I registered as a Democrat—at the time I was the only one in the family. Most of my family has since moved left, but they have kept their original party registrations, so on the books I am still the only Democrat, unless my father changed.

It was primarily about two issues for me. One was that I do favor gun regulation. I don’t favor a complete ban, but I would not be against licensing and registration, similar to cars. I was briefly a member of the NRA, when my older sister was selling memberships so she could get this ring, and the magazine subscription that came with that revealed a lot of paranoia (in my opinion). Based on current events, it just seemed to me that people were too quick to fire a gun if they had one, and so I don’t think their ownership should be taken lightly.

The other issue was economics. At the time, I could not in any way see how supply-side economics could work. I understand the philosophy better now, so I can see where some people might expect it to work, but I still do not believe it works, and I think most of the people who promote it don’t really believe in it either, they just want the tax cuts.

Anyway, it was ultimately the party that would line up more with my personal beliefs, and personality, because I have a sympathetic, if not bleeding, heart, and am liberal in the sense of being generous, and I am really not about greed or condemning other people in any way. I suppose I could be called a hippie, but I’m really too square for that. I would say I am a populist, but that’s usually just something people call themselves as a ploy to win votes, and I’m not that cynical (though my sense of humor is).

I guess what I am trying to explain is that the first candidate I supported was Jerry Brown. I even saw him speak. He came to U of O, and Ken Kesey introduced him.

I know a lot of people considered him to be a bit of a space cadet (literally), but at the time I was looking for intelligence and integrity, and I believed he had those. Naturally, by the time the primary came around he was not even on the Oregon ballot, but I did end up voting for Clinton and feeling like he did a good job. I wasn’t happy about the whole Lewinsky thing, but I really don’t think we needed a special investigator for it. I was glad to see the deficit going down, and to feel like my family was making ground economically again, because things had really started to go downhill for us during the second term of Reaganomics, followed by Bush’s voodoo economics.

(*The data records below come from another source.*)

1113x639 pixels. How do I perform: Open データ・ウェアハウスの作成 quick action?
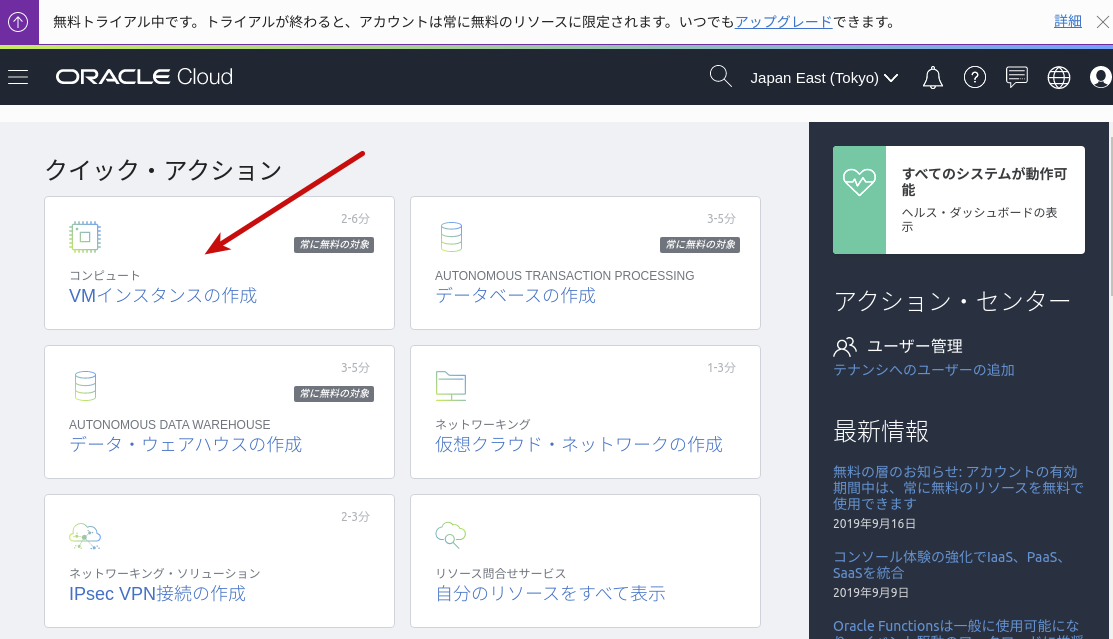click(185, 445)
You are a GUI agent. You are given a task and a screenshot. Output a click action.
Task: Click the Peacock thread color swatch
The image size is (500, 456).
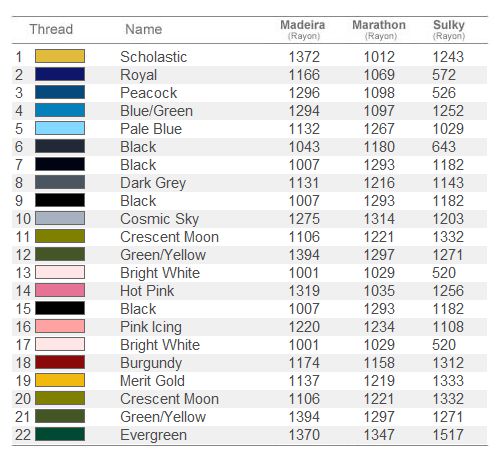pyautogui.click(x=60, y=92)
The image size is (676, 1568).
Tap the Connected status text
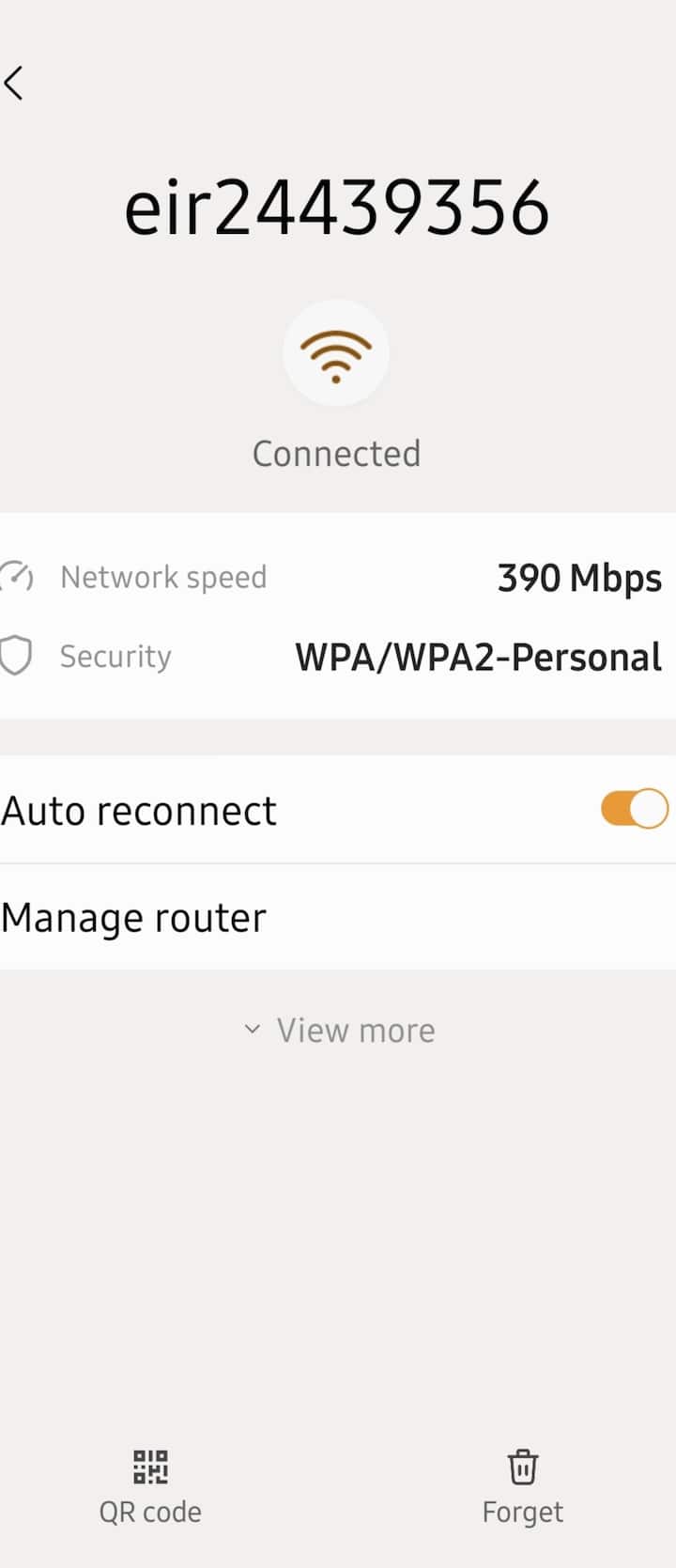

I did support Gore, though honestly I like him better now than I did then, but I really hated Bush. I remember going to bed on election night just unable to believe that I was going to wake up under a Bush presidency. As it was, hope was kept alive for a little bit longer, but you know how that came out.

Sadly, at this point I don’t even remember whom I initially wanted in 2004. It wasn’t Kerry, but I could live with him. I did not vote for him in the primary, though. I voted for Kucinich to remind Kerry that he did not have a strong mandate, and he should consider being a little more radical. It was Sean Penn’s idea, actually. He left me a phone message. Obviously, I still wish Kerry had won.

Finally, I started off 2008 wishing for Edwards. He had some good moments, but this has not been a typical campaign, and I don’t see how he could have been able to generate enough excitement.

In summary, politics is an area of perpetual disappointment for me, but I am not able to quit caring. So with mingled passion and dread, I will be taking on the 2008 election in my next few posts.